Kuhn’s sense of jubilation about the coveted award was, however, swiftly brought into check. As it turned out, awards for 1939 Nobel Prizes to the German scientists Gerhard Domagk and Adolf Butenandt had been announced at the same time as Kuhn’s award. When Domagk sent a letter to the Nobel Committee thanking them for the award, the note was intercepted by the Gestapo and all three Prize winners were immediately summoned to Berlin.
One might assume that such a prize represented an opportunity for National Socialists to promote their Aryan agenda, but after the 1935 Nobel Peace Prize had been awarded to Carl von Ossietzky, a vocal political opponent who had been interned in a concentration camp, Hitler had raged against the Nobel Committee. Instead of exploiting this powerful symbol of scientific excellence, all three Nobel Laureates were told that acceptance of the Prizes would not be in the best interest of the country. Kuhn, Domagk and Butenandt subsequently sent formal notices to Sweden turning down their awards.
This was clearly a bitter pill for Kuhn to swallow, for it was known that winning the Nobel had been a goal since days as a student. He was not prepared, however, to challenge directives of the Research Ministry backed by the Gestapo.
By the end of 1939, only two of the original KWImF research institutes remained and their directors were not speaking. The Pathology and Physiology Institutes lay empty. Collaboration was a distant memory. Moreover, a corrupt government began to dictate research policy.
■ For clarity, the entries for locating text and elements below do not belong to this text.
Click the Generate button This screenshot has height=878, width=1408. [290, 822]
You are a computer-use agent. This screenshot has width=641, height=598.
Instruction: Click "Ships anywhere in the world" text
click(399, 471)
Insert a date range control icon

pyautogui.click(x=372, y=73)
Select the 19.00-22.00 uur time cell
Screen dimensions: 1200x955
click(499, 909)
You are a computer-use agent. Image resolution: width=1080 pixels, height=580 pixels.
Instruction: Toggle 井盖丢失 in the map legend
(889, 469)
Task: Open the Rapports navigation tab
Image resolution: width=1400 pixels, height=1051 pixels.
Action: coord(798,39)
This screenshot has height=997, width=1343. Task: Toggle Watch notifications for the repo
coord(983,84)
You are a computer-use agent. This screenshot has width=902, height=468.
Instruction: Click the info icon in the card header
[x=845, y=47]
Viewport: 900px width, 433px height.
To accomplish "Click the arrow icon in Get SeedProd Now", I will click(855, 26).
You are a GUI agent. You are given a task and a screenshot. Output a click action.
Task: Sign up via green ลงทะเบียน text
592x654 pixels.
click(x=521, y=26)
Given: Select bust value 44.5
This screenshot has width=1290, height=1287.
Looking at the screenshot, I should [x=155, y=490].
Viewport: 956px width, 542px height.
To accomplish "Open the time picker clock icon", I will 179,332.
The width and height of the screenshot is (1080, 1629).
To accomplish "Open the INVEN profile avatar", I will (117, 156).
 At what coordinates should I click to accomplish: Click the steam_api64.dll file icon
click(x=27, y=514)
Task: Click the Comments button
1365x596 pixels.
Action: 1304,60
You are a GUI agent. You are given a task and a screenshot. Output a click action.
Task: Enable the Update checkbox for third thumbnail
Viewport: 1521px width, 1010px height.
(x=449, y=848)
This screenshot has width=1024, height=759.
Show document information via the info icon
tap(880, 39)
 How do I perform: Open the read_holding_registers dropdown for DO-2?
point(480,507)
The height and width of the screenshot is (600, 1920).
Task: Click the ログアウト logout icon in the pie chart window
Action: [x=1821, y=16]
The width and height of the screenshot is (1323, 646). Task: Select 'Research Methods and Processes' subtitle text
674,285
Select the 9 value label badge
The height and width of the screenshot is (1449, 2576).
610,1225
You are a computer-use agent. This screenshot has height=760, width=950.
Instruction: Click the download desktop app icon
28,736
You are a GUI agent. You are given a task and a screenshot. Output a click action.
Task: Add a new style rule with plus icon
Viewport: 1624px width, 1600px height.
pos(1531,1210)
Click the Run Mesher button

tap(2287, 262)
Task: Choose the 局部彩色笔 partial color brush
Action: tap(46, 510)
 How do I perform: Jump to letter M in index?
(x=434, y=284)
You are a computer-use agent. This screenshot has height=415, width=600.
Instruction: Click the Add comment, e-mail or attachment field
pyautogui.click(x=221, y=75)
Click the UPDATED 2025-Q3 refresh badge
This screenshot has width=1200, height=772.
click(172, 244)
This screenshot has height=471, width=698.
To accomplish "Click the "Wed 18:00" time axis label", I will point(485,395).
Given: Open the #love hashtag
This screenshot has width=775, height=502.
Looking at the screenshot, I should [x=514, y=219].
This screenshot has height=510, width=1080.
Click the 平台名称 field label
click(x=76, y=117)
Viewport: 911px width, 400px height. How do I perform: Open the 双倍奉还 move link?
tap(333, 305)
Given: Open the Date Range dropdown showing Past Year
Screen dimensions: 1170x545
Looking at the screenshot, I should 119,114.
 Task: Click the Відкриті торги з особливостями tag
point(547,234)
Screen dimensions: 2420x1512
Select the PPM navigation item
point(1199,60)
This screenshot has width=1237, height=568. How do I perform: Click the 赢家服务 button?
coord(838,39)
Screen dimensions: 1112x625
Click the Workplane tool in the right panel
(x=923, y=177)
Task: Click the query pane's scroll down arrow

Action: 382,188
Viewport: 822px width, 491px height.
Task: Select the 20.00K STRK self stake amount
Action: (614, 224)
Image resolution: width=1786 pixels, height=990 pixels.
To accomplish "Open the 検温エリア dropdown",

Krehl’s idealistic dream of a multidisciplinary institute dedicated to medical and biological research appeared to lay in ruins.
The work of both Bothe and Kuhn would be dramatically curtailed by the war and postwar turmoil. A return to similar levels of scientific accomplishment would only occur after the reformation of the KWImF as the Max Planck Institute for Medical Research in 1948 and influx of funding associated with the German economic miracle of the 1950s. By the 1960s, the vacant institutes were refilled, and chemistry, biophysics, physiology and the new field of molecular biology were united at the MPImF to reestablish the institute’s world-class reputation.